Source: Chinese Business View Published: 2014-8-19
Inventor Zhang Kai adjusts an evaporative cooler he and his father designed to run without electricity. Photo: CFP
According to media report recently a junior high school teacher and his son in Xi’an, Shaanxi Province invented an evaporative cooler that works without electricity thus saving on utility bills..
History teacher Zhang Zizhi teamed up with his son, Zhang Kai, a college freshman majoring in electronic and information engineering, to design a cooler that works much like conventional evaporative coolers – except without an electric water pump.
“This can be useful in a tent while camping in summer,” said the elder Zhang.
According to their tests, the device is capable of cooling an average-sized room by 2 C in 10 minutes.
Standing 1.2-meters tall, the cooler consists of a metal frame with eight pieces of wet fabric hanging closely together to act as cooling pads.
Instead of using a pump to draw water onto the pads, water flows from a plastic water tank placed above the cooler.
Water flow is regulated with a drip-valve from a standard IV bag.

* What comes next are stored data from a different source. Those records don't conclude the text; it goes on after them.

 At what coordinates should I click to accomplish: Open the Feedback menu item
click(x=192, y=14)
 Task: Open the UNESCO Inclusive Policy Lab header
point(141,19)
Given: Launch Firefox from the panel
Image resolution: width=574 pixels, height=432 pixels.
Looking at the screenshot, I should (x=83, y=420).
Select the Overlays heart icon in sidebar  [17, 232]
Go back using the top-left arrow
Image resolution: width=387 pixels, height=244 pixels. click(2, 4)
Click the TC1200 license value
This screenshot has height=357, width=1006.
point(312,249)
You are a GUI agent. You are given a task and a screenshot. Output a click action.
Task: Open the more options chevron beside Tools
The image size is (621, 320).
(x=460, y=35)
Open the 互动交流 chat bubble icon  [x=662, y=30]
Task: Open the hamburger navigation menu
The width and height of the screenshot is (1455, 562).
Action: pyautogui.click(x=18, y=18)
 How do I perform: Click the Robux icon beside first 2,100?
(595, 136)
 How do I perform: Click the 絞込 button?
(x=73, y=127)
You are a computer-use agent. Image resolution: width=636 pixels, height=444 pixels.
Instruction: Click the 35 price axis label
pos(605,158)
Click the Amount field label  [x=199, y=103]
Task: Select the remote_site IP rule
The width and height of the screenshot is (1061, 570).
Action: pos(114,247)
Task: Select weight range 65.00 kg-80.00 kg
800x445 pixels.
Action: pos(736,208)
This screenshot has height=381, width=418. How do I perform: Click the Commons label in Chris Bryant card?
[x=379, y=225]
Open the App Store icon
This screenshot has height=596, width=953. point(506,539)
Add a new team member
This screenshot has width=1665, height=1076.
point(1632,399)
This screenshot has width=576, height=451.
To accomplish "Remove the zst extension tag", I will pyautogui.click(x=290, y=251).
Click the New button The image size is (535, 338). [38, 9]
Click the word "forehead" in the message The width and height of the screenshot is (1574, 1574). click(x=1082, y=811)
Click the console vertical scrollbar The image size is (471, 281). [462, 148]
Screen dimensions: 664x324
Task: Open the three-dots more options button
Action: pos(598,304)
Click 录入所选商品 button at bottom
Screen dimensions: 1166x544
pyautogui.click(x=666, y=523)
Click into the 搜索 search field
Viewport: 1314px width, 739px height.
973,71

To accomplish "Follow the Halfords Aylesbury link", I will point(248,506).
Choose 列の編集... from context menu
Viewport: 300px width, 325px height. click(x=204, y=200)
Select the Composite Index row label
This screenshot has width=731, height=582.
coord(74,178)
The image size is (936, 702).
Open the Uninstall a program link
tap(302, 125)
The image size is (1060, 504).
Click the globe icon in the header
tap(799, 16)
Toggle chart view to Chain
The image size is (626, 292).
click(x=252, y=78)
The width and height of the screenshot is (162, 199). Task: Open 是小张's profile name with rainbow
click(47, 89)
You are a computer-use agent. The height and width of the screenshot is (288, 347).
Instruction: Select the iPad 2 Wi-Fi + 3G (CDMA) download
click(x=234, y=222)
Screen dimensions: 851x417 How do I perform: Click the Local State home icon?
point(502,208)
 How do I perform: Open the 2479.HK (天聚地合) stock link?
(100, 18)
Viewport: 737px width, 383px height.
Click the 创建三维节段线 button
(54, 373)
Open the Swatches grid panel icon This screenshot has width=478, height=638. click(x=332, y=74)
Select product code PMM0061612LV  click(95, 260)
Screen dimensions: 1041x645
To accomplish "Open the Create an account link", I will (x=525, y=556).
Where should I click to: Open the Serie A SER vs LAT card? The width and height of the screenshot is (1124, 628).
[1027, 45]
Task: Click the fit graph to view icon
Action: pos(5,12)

As hot air passes through the wet fabric, the water slowly evaporates. Water molecules are then dispersed and absorb heat from the hotter air. The larger the cooling pads, the more water evaporates.
It takes two liters of water every three hours.
The Zhangs said the device cost 60 yuan ($9.77) to build.
The father-son team seeks to develop an automatic water feeding device and replace the metal racks with a collapsible plastic frame in order to further cut costs.